Xcorr in a concrete situation: normalized/not (and how is it better?), biased/unbiased?

Question

Valeria on 30 Jun 2014

0
Link

Direct link to this question

https://www.mathworks.com/matlabcentral/answers/139537-xcorr-in-a-concrete-situation-normalized-not-and-how-is-it-better-biased-unbiased

Edited: Star Strider on 30 Jun 2014

Hello, I have 2 data sets, one is binned and another is not, 9000 values every. Something like this:

a = [23 45 88 9 0 29 30 60 0 2 10 100 0 60 90]
b = [0 0 0 1 1 0 0 0 0 0 0 1 0 0 1]

Actually, the "b" is the set of events (yes/now) which occurs during a continuous change of the intensity of a "signal" (the signal has values [0-100]). I performed the cross-correlation, because I want to find if the occurance of the events has something in common with the changes of a signal.

So I did:

maxlags = 300;
[c, lags] = xcorr(a-mean(a), b-mean(b), maxlags, 'coeff')

And also created a 10-times shuffled null-hypothesis:urge_shuffled=urge_new;

a_sh = a;
b_sh=b;
all_corr_rand_norm=[];
for k=1:10
    a_sh1 = a_shuff(randperm(length(a_sh)));
    a_sh = a_sh11;
    b_sh1 =b_sh(randperm(length(b_sh)));
    b_sh=b_sh1;
    [c_sh,lags]=xcorr(a_sh-mean(a_sh),b_sh-mean(b_sh),maxlags, 'coeff');
    all_corr_rand_norm (k,:) =c_sh;
end
    corr_rand=mean(all_corr_rand_norm);

- and also calculated the t-score values.

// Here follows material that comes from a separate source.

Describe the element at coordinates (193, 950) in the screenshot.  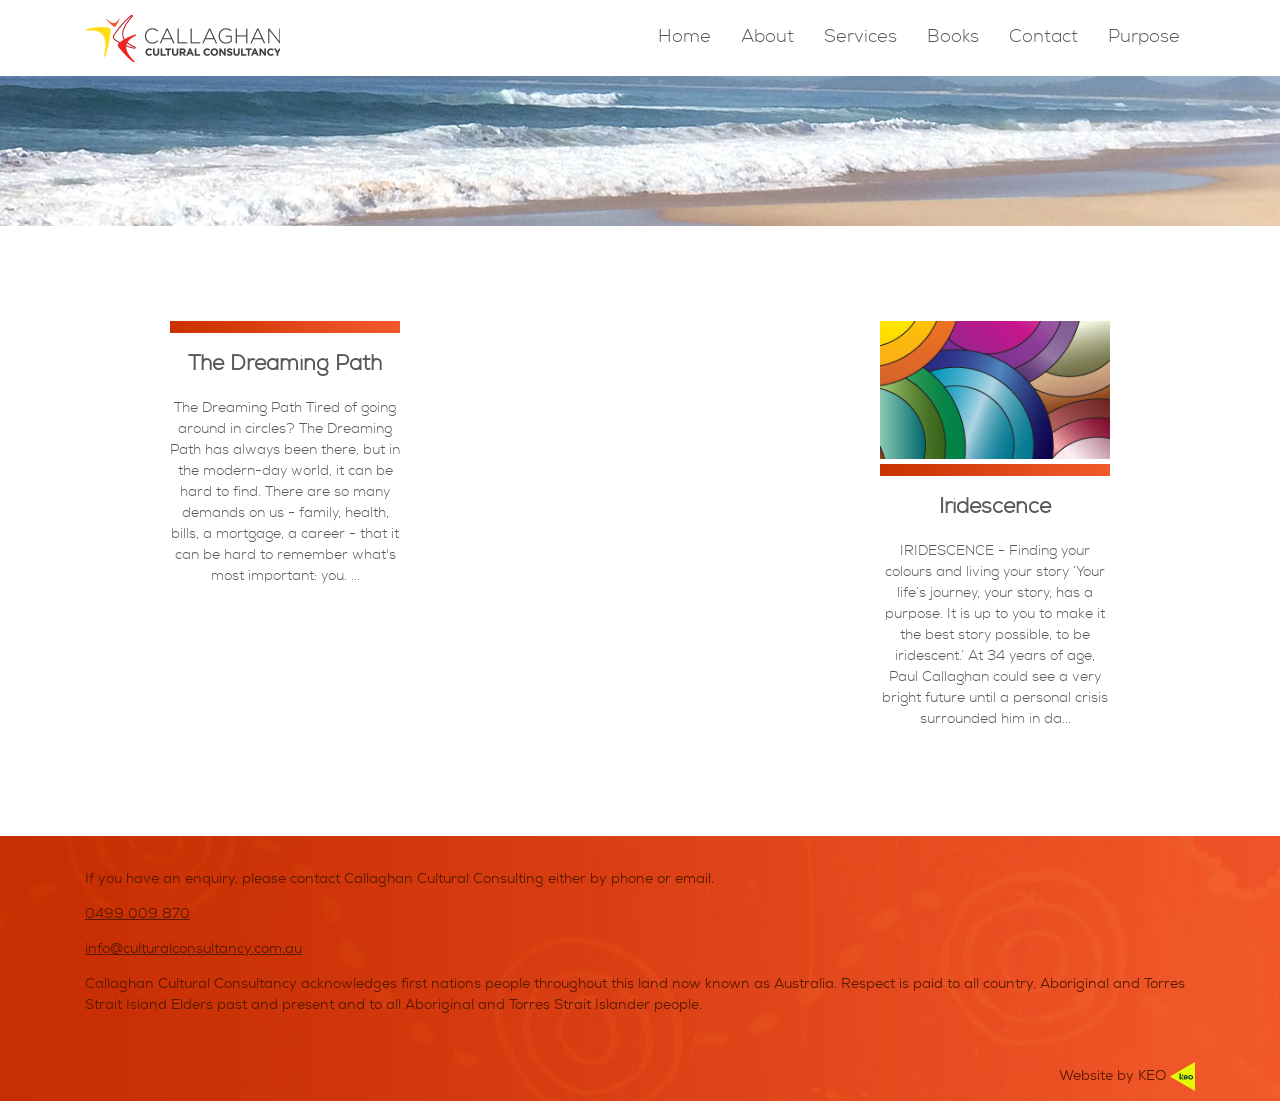
I see `info@culturalconsultancy.com.au` at that location.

So finally I've got such a thing:

http://postimg.org/image/m5rddi5vh/

(sorry, can't upload directly this image as somehow, while editing, overpassed the limits for uploads for today)

At first I tried to do the correlation just with xcorr(a,b, maxlags, coeff), without substracting the mean, but in this case it gives me a very strange null-hypothesis (it's in red, the real correlation - in blue):

or, with bigger maxlags:

- it's clearly a triangle. I did some research in intrnet and even found some similar questions but the answers were, that these is because the "zero-padding" and that's why we should subtract the mean before the correlation.

Here is my 1st question: why in some cases people get a nice null-hypothesis even with the xcorr(a,b) - what it depends on?

The second question is, if it's right in my case to subtract the mean - basically, it already corresponds to the xcov function of Matlab, and this is already the covariance... (I also have a colleague who suggested me to do the xcorr and afterwards to substract the mean [c, lags]= xcorr(a,b, maxlags, 'coeff') x_crr=c-mean(c) -but I don't really see why I should do it and, besides, it still gives me the same strange triangle-shaped null-hypothesis.)

The 3rd question is: are the cross-covariance and cross-correlation so different in my case? Yes, I've already read all that I could find about them both, but the phrases "the covariance shows how 2 functions variate together when the cross-correlation shows their correlation" didn't help too much. If something varies with a specific lag before/after the other function, isn't it the correlation???

Also, while searching for the explanation of my triangulated null-hypothesis, I saw somebody's advice to use the "unbiased" cross-correlation", while others strongly suggested to not do this. So the 4th question is, when we finally use this unbiased/biased xcorr???! Because I've found again mostly "great" descriptions, that the "biased cross-correlation is biased, while unbiased is not". There were some better answers, of course, but I still don't get it.

And, the last question: in my case, as I have a t-significant but a weak-correlated relation between the both sets of values, will it be true to say, that we can affirm that the fluctuations of both sets of data are almost independent?

I perfectly understand, that it's a mix of common and, probably, easy questions about the cross-correlation, but the explanation that I’ve found in internet usually sound dubiously or are not really the explanations, but just some fast constatations (like "the unbiased means it's unbiased") and I feel unsure about interpreting my findings.

Thank you in advance.